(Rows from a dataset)
────────
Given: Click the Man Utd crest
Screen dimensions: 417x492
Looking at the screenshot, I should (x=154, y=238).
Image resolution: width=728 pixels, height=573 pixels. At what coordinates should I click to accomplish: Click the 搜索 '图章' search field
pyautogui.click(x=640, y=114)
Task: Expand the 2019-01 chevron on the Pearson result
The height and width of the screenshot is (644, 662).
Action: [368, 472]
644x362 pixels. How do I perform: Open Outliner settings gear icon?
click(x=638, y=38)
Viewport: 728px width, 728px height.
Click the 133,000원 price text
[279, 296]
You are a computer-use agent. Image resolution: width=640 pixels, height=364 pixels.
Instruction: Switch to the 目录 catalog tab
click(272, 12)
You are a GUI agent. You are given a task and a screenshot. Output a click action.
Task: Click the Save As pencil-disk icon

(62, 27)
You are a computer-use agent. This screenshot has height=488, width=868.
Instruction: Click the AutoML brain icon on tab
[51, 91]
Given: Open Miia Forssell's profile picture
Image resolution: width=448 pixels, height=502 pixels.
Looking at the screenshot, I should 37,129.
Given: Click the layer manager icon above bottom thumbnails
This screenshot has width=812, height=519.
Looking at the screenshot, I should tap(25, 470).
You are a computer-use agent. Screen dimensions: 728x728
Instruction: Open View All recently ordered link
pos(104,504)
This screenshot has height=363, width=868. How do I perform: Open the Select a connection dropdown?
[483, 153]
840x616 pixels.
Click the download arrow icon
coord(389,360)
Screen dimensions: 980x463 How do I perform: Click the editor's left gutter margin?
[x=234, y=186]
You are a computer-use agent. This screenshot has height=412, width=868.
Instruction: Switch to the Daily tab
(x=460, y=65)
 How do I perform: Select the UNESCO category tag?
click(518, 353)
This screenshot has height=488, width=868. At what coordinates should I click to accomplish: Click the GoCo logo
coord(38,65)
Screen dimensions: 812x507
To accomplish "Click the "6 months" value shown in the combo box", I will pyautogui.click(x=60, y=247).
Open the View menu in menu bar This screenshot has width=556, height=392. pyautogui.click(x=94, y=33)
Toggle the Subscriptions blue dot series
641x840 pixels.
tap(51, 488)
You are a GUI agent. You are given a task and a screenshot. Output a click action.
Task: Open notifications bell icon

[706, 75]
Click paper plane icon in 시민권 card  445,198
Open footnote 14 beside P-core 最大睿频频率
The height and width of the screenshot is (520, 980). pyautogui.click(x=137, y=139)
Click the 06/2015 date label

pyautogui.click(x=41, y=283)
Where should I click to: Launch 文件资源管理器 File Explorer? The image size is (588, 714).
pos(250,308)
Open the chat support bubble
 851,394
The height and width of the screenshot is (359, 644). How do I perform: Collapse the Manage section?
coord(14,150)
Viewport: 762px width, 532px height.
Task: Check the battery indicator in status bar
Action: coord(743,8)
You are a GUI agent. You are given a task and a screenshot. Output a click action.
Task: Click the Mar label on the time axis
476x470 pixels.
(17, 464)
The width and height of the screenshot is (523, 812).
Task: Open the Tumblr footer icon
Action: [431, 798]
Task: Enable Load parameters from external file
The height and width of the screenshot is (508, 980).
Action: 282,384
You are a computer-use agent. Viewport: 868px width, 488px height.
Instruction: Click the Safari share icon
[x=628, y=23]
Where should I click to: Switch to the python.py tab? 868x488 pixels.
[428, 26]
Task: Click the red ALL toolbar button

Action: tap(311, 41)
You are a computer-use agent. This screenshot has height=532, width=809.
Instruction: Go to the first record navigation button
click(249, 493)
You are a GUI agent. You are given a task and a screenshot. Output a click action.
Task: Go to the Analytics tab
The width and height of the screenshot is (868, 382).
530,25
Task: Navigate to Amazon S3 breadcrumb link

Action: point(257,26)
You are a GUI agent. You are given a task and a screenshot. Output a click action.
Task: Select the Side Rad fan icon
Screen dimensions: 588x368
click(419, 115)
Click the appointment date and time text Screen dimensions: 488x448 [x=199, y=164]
────────
#### [WHAT IS REQUIRED]
Copy out the listing from the line with "You are a computer-use agent. Viewport: 868px" up to and including its last line, request lines too, and multiply every coordinate in the answers by 2.3, rounding to whole numbers with halves going up. Leave every number in the request lines as it is.

#### [OUTPUT FOR THIS TASK]
You are a computer-use agent. Viewport: 868px width, 488px height.
Instruction: Click the Safari share icon
[x=1444, y=53]
Where should I click to: Switch to the python.py tab? 868x488 pixels.
[984, 60]
Task: Click the red ALL toolbar button

Action: tap(715, 94)
You are a computer-use agent. This screenshot has height=532, width=809.
Instruction: Go to the first record navigation button
click(573, 1134)
You are a GUI agent. You are given a task and a screenshot. Output a click action.
Task: Go to the Analytics tab
The width and height of the screenshot is (868, 382).
1219,58
Task: Navigate to Amazon S3 breadcrumb link

Action: point(591,60)
You are a GUI agent. You are given a task and a screenshot. Output a click action.
Task: Select the Side Rad fan icon
Screen dimensions: 588x368
click(964, 265)
Click the appointment date and time text Screen dimensions: 488x448 [x=458, y=377]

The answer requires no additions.